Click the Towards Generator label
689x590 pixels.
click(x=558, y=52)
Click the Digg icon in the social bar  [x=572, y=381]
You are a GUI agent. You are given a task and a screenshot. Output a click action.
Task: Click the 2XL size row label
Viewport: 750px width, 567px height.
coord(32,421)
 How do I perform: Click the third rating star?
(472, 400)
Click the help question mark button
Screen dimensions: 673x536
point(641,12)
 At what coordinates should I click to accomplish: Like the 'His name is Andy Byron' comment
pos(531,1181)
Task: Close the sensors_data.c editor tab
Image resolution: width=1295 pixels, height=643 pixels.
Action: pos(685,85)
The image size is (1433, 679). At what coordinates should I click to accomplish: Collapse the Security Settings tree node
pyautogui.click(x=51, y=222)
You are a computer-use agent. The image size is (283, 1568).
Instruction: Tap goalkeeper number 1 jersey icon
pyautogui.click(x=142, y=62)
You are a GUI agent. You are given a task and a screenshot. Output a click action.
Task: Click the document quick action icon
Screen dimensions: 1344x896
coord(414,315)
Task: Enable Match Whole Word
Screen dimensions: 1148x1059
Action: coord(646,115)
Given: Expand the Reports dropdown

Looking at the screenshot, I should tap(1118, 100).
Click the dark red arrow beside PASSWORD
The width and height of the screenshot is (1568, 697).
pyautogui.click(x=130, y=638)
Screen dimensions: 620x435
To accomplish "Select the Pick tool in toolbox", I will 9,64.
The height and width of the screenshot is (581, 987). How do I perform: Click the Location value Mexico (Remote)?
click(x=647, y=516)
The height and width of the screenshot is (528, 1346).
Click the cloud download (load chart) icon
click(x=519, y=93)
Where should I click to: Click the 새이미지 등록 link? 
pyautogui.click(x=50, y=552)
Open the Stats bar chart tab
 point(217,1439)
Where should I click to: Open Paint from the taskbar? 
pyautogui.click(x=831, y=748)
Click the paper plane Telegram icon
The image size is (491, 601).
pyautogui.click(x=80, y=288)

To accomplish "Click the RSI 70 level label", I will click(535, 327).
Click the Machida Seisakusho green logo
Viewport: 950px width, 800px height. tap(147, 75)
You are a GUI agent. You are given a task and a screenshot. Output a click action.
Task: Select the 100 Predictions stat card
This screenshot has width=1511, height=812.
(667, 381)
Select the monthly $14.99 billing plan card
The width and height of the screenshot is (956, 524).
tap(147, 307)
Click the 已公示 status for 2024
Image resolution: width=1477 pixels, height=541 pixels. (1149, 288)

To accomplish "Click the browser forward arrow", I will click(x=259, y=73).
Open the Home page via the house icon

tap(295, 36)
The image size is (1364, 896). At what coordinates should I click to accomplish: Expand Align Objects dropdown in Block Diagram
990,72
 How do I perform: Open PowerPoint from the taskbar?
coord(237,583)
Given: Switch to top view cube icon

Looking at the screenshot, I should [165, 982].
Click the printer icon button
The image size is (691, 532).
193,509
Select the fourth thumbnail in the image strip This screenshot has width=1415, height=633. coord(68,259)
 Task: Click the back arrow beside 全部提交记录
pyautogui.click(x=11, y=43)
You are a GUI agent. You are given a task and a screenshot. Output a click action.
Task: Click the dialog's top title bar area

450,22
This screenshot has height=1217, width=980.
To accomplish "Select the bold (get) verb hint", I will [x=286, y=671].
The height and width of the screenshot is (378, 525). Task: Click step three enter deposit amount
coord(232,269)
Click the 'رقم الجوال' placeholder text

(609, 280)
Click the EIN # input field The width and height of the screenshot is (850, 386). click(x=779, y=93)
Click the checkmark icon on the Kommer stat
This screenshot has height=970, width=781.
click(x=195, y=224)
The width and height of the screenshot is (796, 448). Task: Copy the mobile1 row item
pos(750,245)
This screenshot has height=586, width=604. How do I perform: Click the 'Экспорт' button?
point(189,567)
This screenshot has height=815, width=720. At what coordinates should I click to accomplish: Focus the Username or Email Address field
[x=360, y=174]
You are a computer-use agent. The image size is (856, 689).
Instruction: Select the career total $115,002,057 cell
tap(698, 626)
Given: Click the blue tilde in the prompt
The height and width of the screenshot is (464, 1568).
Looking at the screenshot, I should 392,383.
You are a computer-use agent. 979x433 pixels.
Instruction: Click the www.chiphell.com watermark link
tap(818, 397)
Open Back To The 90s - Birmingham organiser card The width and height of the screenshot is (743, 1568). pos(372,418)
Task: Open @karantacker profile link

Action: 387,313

Required action:
Go through the records above and copy every line with the word "computer".

Solution to the problem:
You are a computer-use agent. The image size is (283, 1568).
You are a computer-use agent. The image size is (856, 689).
You are a computer-use agent. 979x433 pixels.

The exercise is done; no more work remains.